Als Jo die Rose sah, fragte sie sich wie jedes Jahr, warum gelbe Rosen immer als Erste blühten. Dann bemerkte sie einen Blumenkasten in Form einer Minischubkarre voller leuchtend bunter Primeln, dottergelb, schockierend pink und malvenfarben. Jo liebte altmodische Schlüsselblumen mit ihren wunderbaren alten Namen, und sie hatte ein Beet unter einer Hecke, das im Frühling übersät war mit wilden Primeln. Aber diese künstlichen Züchtungen gefielen ihr nicht. Sie war auch nicht besonders versessen auf Minischubkarren.
»Komm, lass uns hineingehen«, sagte sie nach einem kurzen Moment zu Dora und stieg dann aus dem Wagen.
Auf dem Tisch im Flur stand ein Arrangement aus Seidenblumen. Jo hatte dort immer eine Vase mit echten Blumen stehen gehabt, und seien es auch nur Zweige mit gerade aufspringenden Knospen.

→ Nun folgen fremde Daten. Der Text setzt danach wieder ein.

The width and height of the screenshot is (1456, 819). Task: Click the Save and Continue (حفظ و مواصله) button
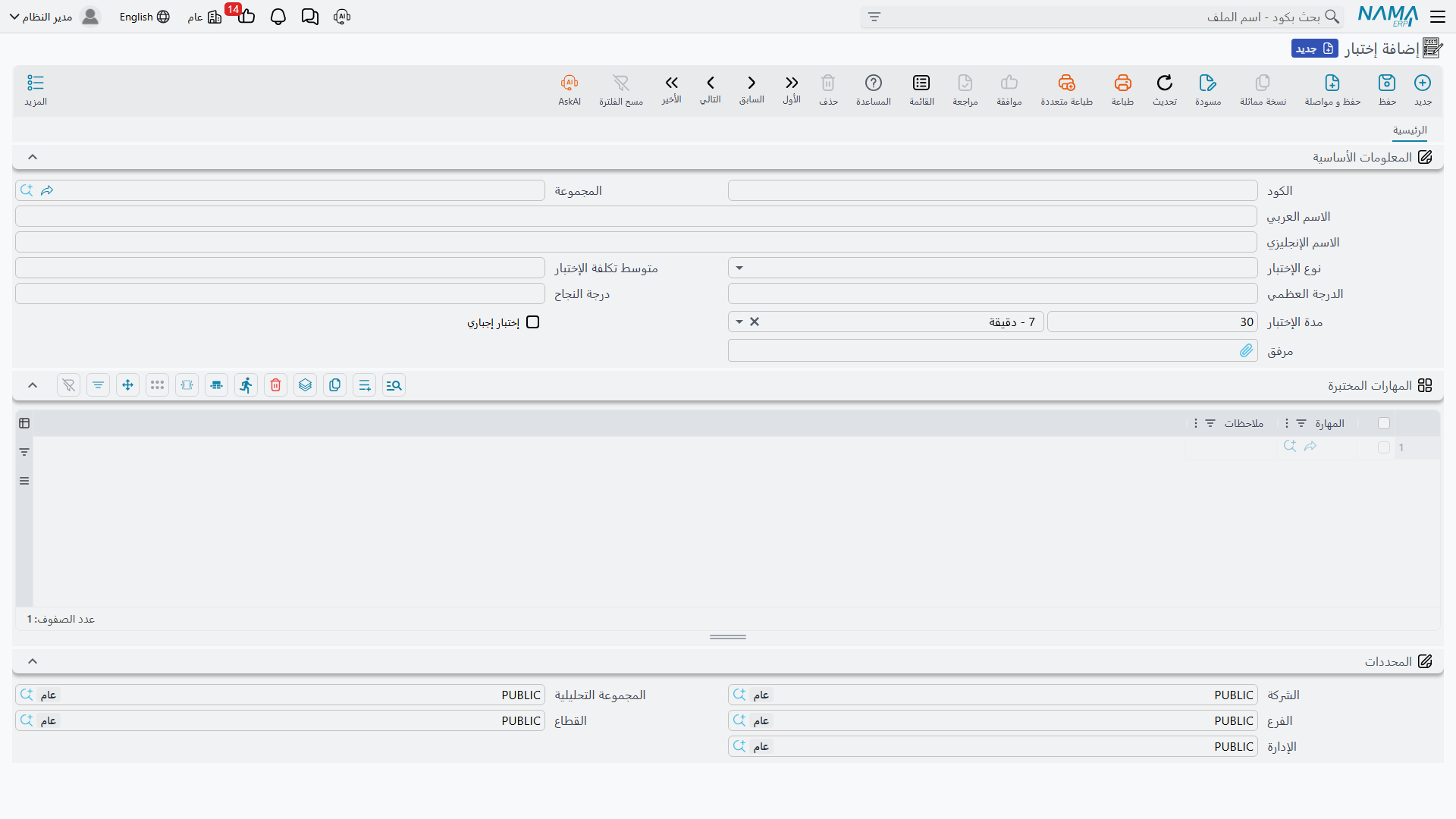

Natürlich konnten Seidenblumen sehr hübsch sein, und man brauchte sich nicht um sie zu kümmern, sie erschlafften oder starben nicht, und das Wasser ging ihnen auch nicht aus. Jo betrachtete die Mischung von Blüten, die in der Natur niemals gemeinsam geblüht hätten, und ging weiter. »Lass uns in die Küche schauen.«
Als sie auf der Schwelle stand, senkte sich Verzweiflung auf sie herab. All die Gefühle von Verlust und Verrat, die sie überwunden geglaubt hatte, stiegen von Neuem in ihr auf, als sie den Raum sah, der das Herz ihres Zuhauses gewesen war. Er hatte sich von einem Zentrum der Gemütlichkeit, eingerichtet im Bauernhausstil, in ein undefinierbares Stilgemisch verwandelt, dessen wüsten Auswüchsen auch wichtige praktische Gesichtspunkte geopfert worden waren. Schlechter Geschmack ohne jeden praktischen Verstand.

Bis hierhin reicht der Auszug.